The task
Which lines run from the line with "BIMCommunity (741, 1710)" to the end of the entries? Write out exactly those, leaving out the pictures.

+ + + +

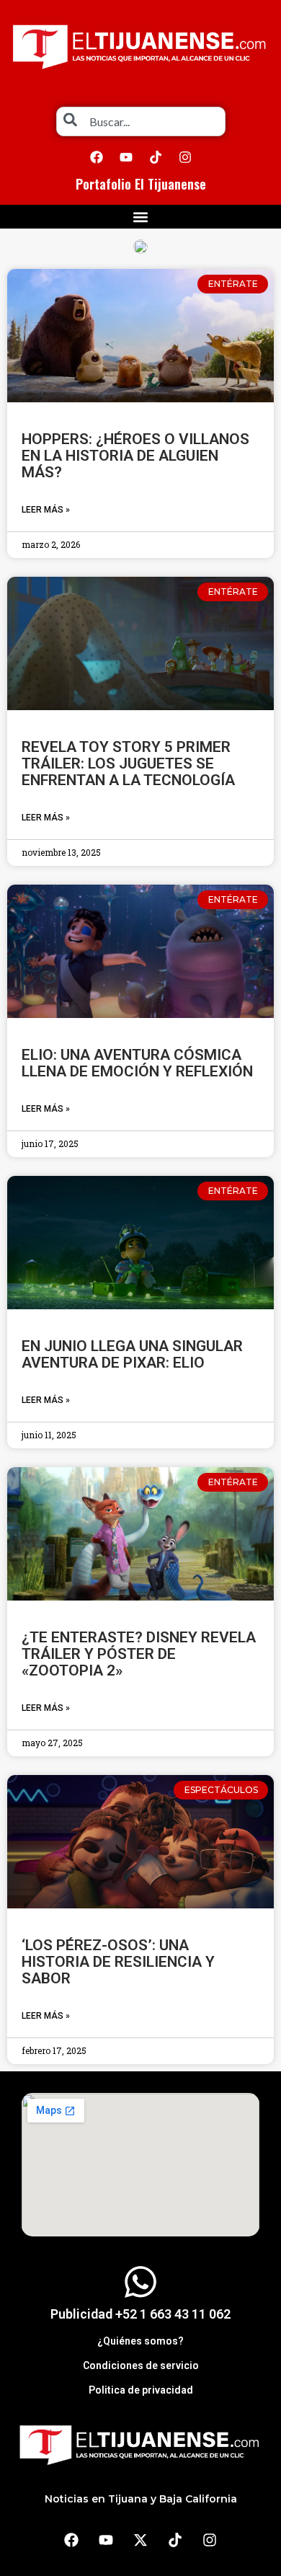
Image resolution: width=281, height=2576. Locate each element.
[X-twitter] (140, 2540)
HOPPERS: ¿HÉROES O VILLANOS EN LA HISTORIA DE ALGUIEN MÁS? (135, 455)
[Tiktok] (156, 157)
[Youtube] (126, 157)
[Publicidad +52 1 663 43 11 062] (140, 2282)
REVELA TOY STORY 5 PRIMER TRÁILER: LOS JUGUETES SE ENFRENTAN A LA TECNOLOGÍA (128, 763)
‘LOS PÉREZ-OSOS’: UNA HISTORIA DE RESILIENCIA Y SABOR (118, 1962)
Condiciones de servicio (141, 2365)
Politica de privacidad (141, 2390)
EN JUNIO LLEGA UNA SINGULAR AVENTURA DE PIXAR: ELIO (132, 1354)
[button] (141, 217)
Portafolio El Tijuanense (141, 183)
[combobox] (141, 121)
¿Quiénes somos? (140, 2341)
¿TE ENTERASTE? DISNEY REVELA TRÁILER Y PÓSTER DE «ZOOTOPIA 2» (139, 1654)
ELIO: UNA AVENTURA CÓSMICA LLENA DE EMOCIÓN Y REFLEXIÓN (137, 1063)
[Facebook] (97, 157)
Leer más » (46, 510)
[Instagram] (185, 157)
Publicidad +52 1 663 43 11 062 (140, 2314)
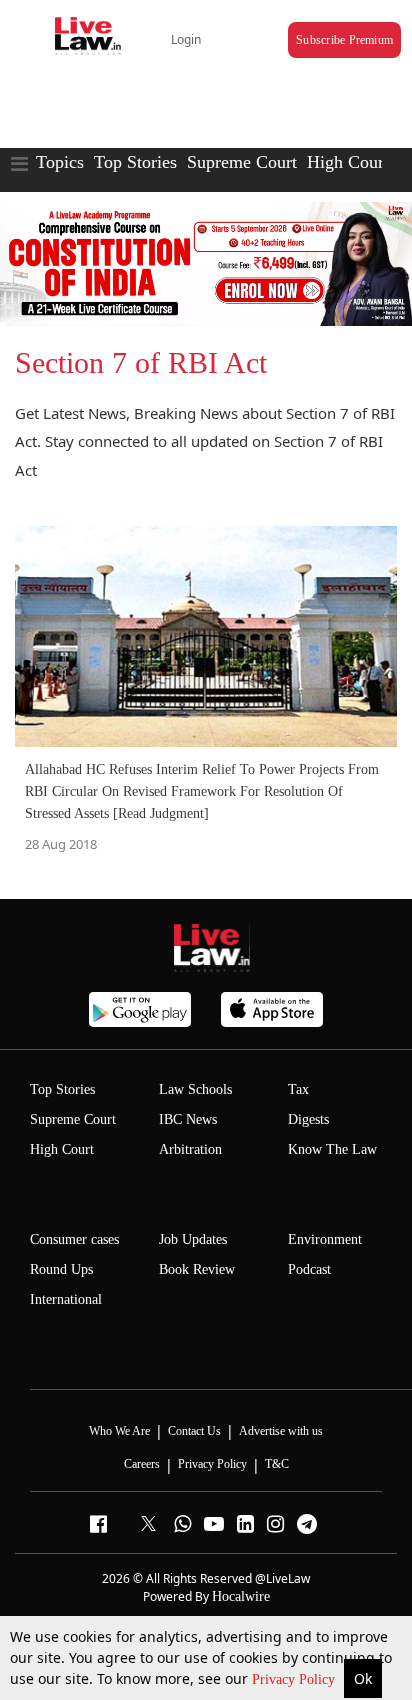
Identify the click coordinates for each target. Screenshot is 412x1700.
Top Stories (135, 162)
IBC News (188, 1119)
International (66, 1299)
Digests (308, 1119)
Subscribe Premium (344, 40)
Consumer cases (74, 1239)
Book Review (197, 1269)
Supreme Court (242, 162)
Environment (325, 1239)
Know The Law (332, 1149)
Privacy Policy (295, 1679)
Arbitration (190, 1149)
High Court (62, 1149)
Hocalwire (241, 1596)
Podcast (309, 1269)
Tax (298, 1089)
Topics (60, 162)
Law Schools (195, 1089)
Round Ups (61, 1269)
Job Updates (193, 1239)
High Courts (351, 162)
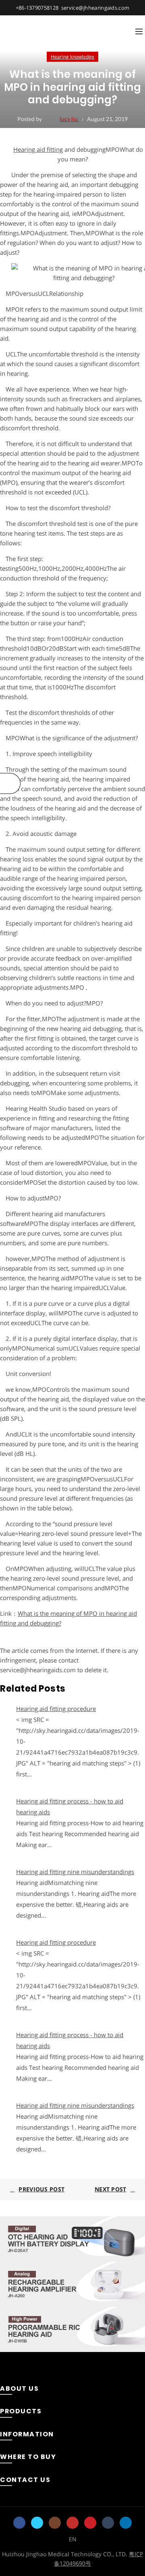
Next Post (110, 2189)
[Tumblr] (108, 2523)
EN (73, 2539)
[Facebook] (19, 2523)
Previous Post (41, 2189)
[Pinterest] (90, 2523)
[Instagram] (55, 2523)
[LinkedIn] (126, 2523)
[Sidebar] (10, 783)
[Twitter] (37, 2523)
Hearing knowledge (72, 56)
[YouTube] (72, 2523)
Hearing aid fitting (38, 149)
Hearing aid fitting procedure (56, 1709)
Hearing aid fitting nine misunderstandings (75, 1872)
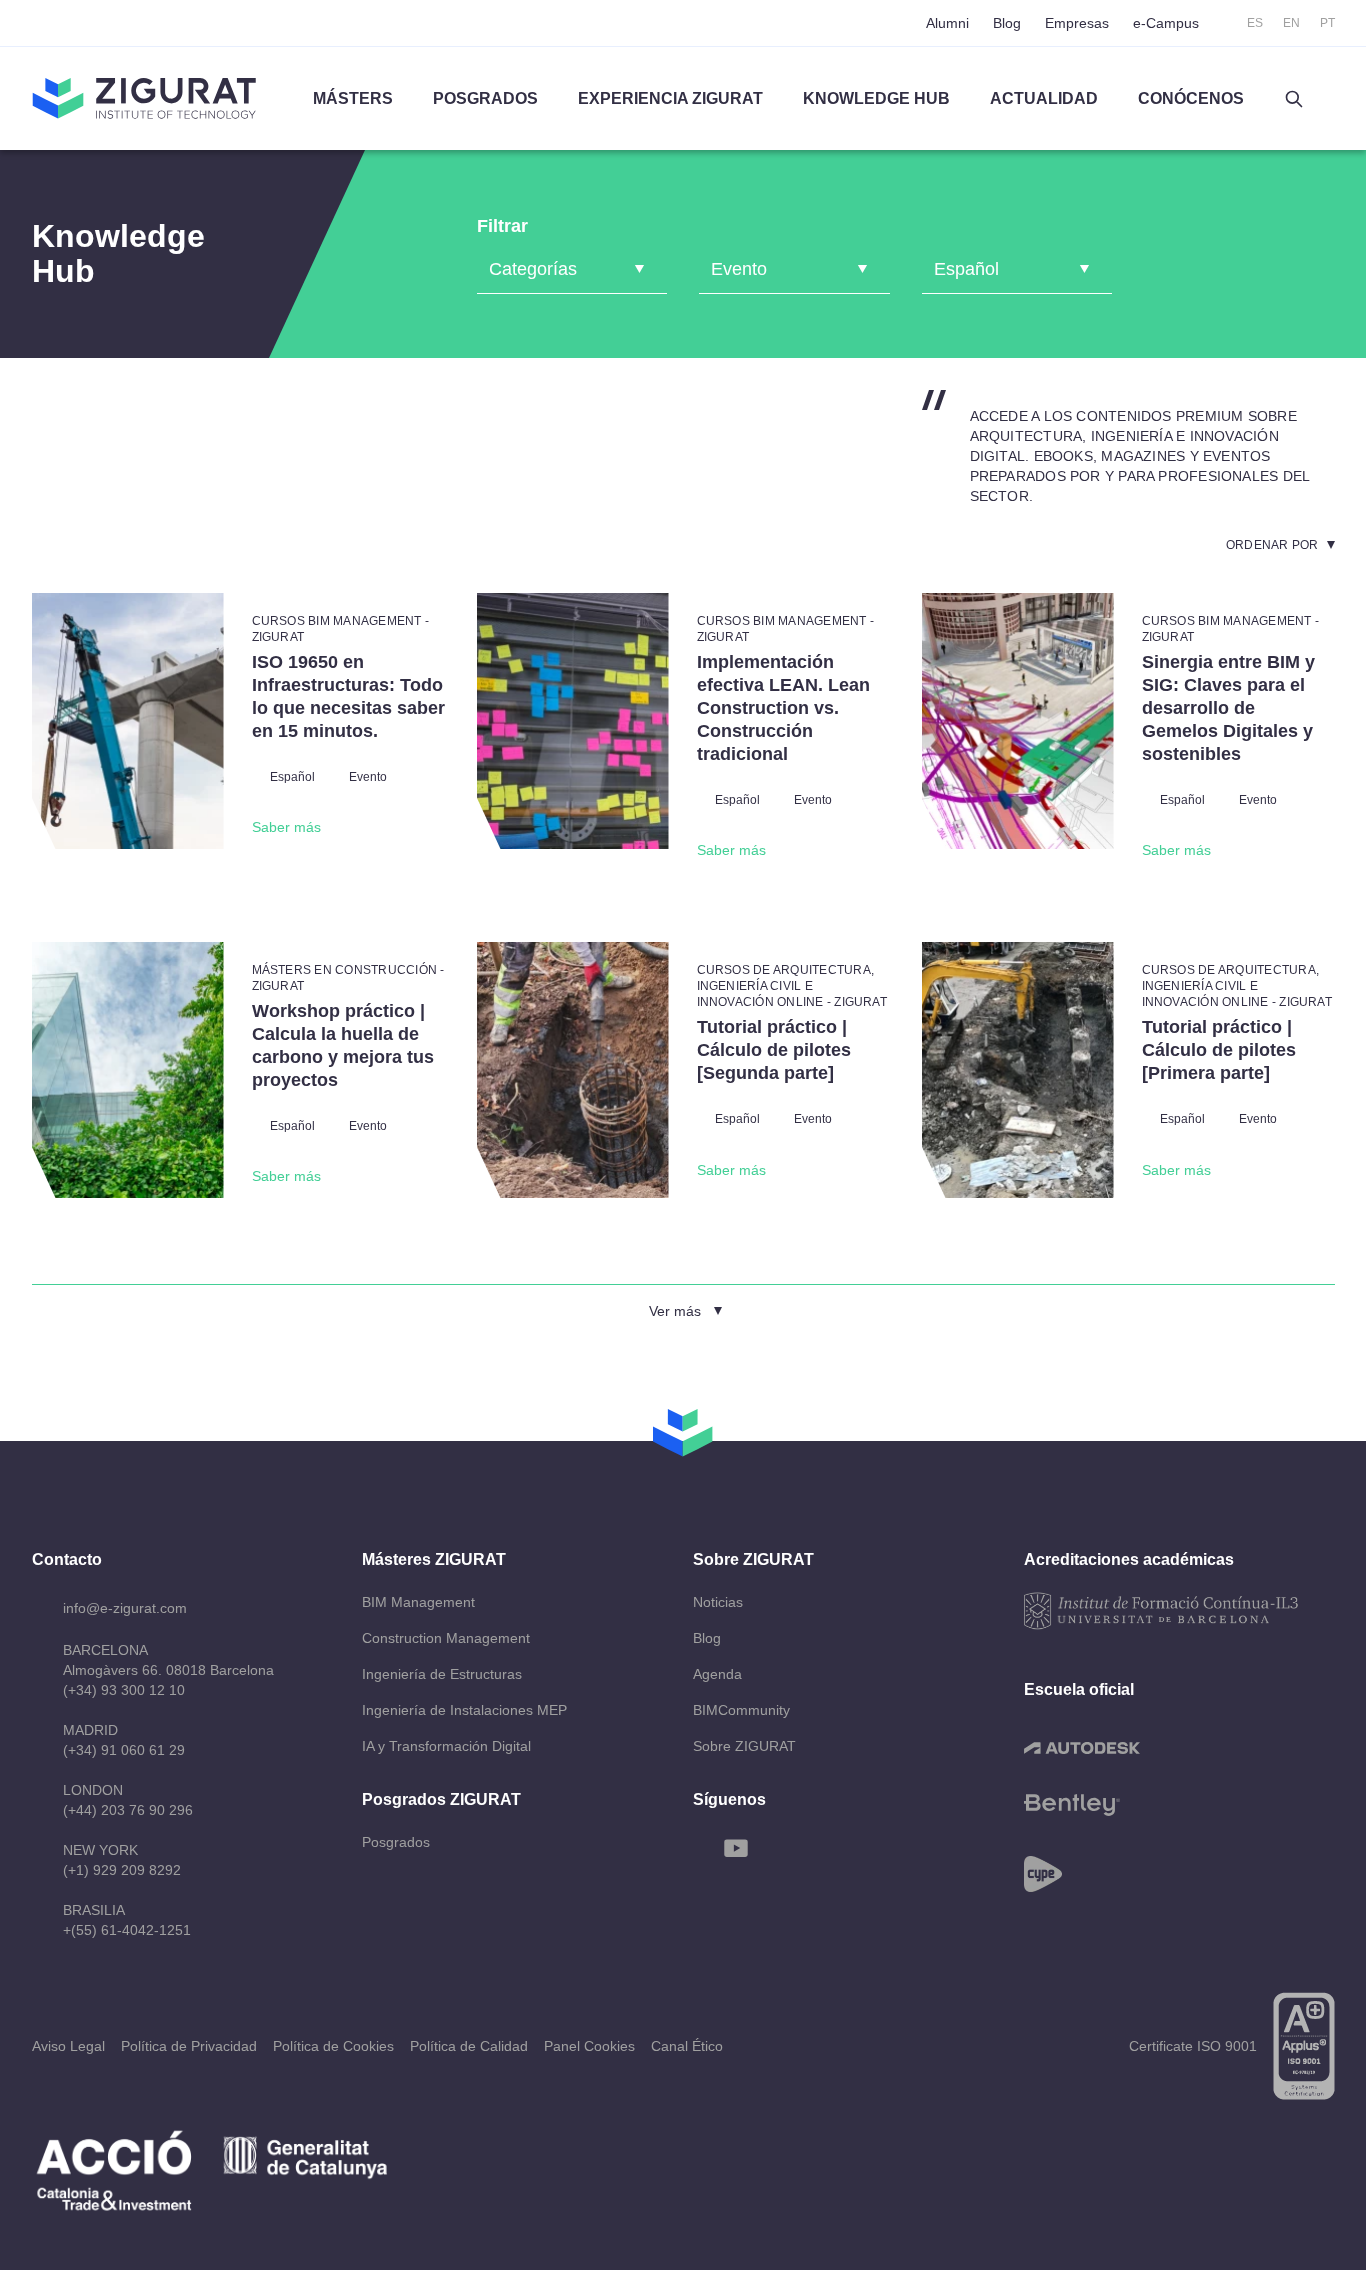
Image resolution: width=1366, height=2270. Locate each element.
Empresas (1077, 23)
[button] (1294, 99)
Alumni (947, 23)
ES (1255, 23)
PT (1327, 23)
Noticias (718, 1602)
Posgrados (485, 98)
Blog (1007, 23)
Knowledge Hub (876, 98)
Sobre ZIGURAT (744, 1746)
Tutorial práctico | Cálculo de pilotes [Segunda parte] (774, 1050)
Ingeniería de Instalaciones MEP (464, 1710)
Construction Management (446, 1638)
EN (1291, 23)
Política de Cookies (333, 2046)
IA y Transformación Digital (446, 1746)
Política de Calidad (469, 2046)
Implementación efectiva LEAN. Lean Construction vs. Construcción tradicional (783, 708)
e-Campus (1166, 23)
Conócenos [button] (1191, 98)
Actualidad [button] (1044, 98)
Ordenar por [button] (1272, 545)
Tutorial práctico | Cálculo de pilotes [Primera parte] (1219, 1050)
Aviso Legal (68, 2046)
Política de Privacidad (189, 2046)
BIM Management (418, 1602)
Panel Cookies (589, 2046)
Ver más (675, 1311)
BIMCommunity (741, 1710)
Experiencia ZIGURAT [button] (670, 98)
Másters (353, 98)
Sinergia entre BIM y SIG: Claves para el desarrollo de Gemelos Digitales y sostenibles (1228, 708)
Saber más (286, 827)
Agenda (717, 1674)
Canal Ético (687, 2046)
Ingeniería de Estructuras (442, 1674)
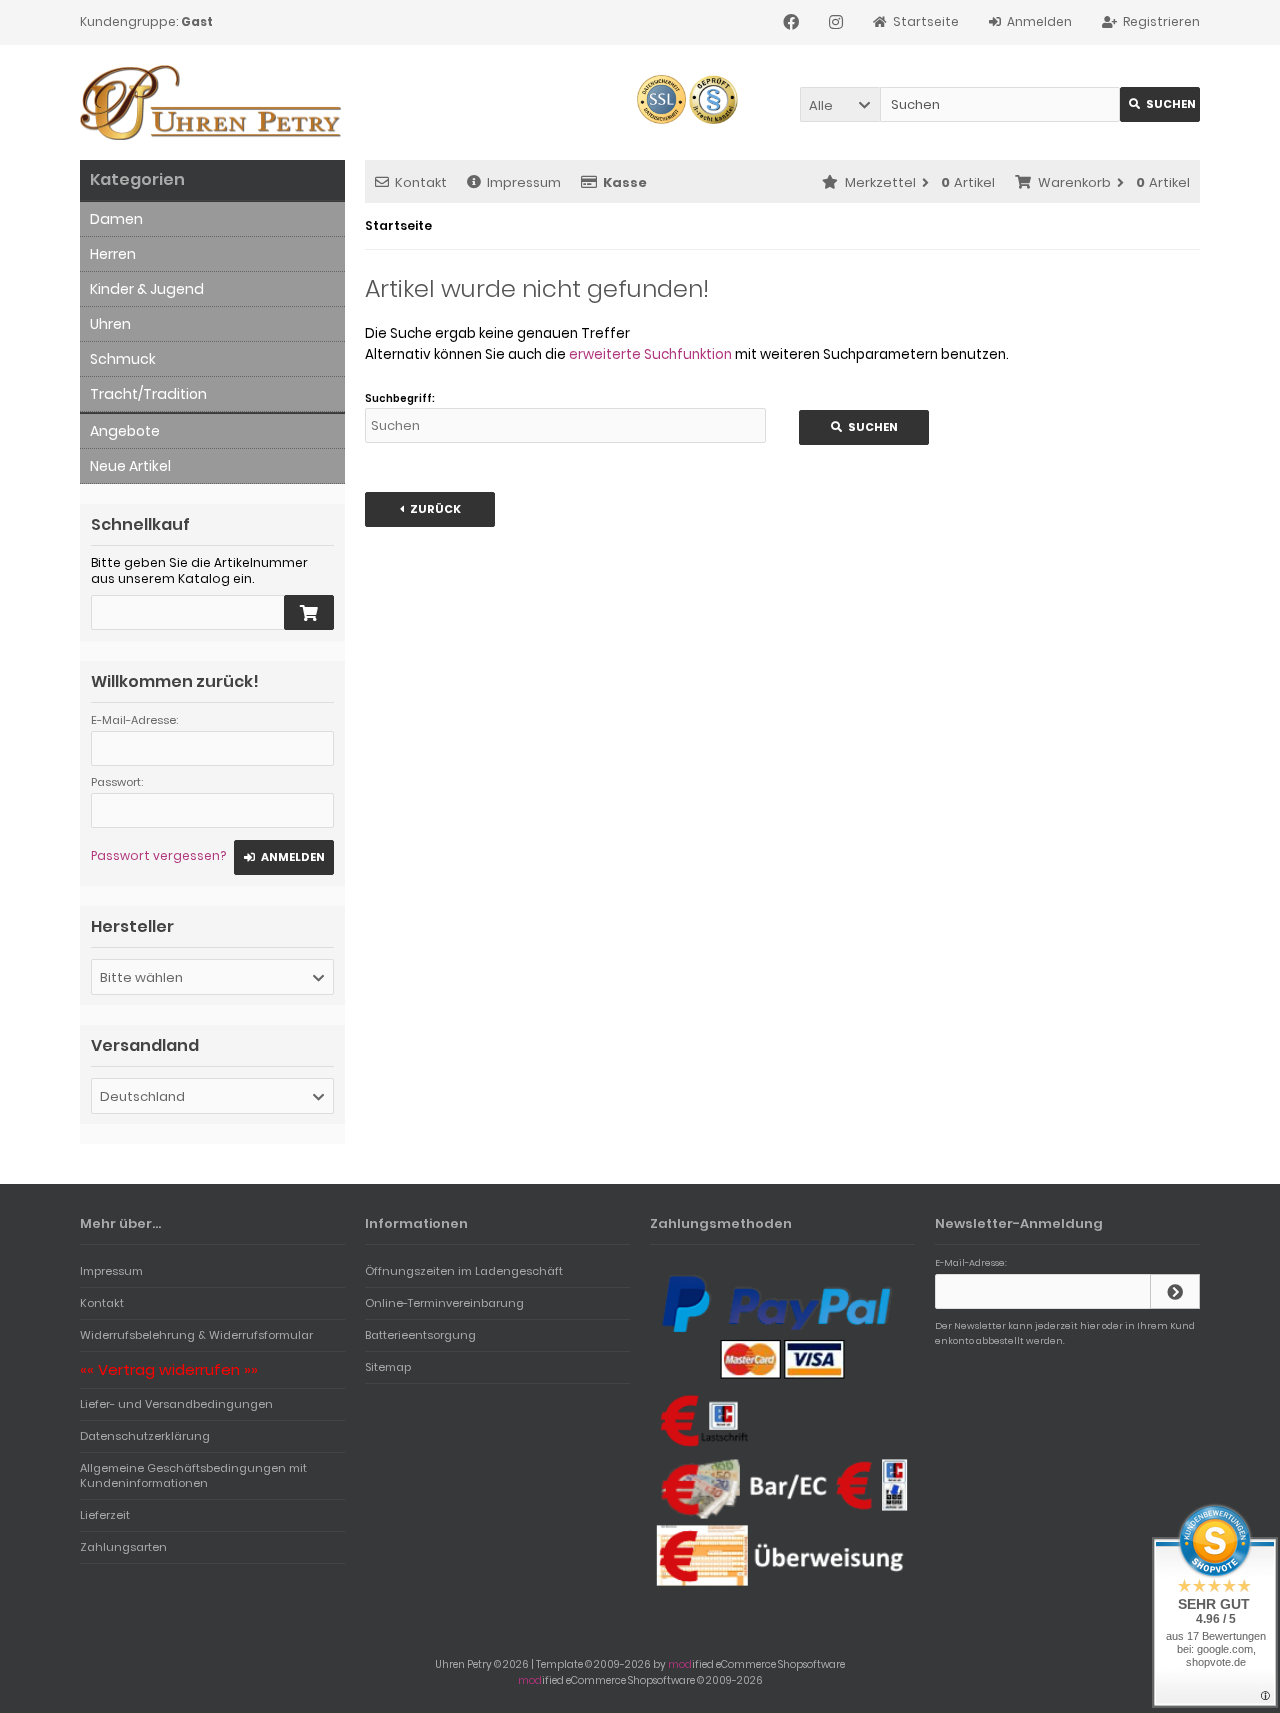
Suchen (1160, 104)
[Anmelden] (1175, 1291)
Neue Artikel (130, 466)
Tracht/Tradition (148, 394)
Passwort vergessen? (158, 855)
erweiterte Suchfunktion (650, 354)
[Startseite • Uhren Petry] (212, 102)
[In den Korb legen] (309, 612)
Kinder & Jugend (147, 289)
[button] (840, 104)
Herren (113, 254)
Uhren (110, 324)
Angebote (125, 431)
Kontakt (421, 182)
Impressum (524, 182)
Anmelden (284, 857)
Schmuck (123, 359)
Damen (116, 219)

+ + + +

Answer to this exercise
BIMCommunity (741, 1710)
Experiencia ZIGURAT [button] (670, 98)
Másters (353, 98)
Sinergia entre BIM y SIG: Claves para el desarrollo de Gemelos Digitales y sostenibles (1228, 708)
Saber más (286, 827)
Agenda (717, 1674)
Canal Ético (687, 2046)
Ingeniería de Estructuras (442, 1674)
Suchen (1160, 104)
[Anmelden] (1175, 1291)
Neue Artikel (130, 466)
Tracht/Tradition (148, 394)
Passwort vergessen? (158, 855)
erweiterte Suchfunktion (650, 354)
[Startseite • Uhren Petry] (212, 102)
[In den Korb legen] (309, 612)
Kinder & Jugend (147, 289)
[button] (840, 104)
Herren (113, 254)
Uhren (110, 324)
Angebote (125, 431)
Kontakt (421, 182)
Impressum (524, 182)
Anmelden (284, 857)
Schmuck (123, 359)
Damen (116, 219)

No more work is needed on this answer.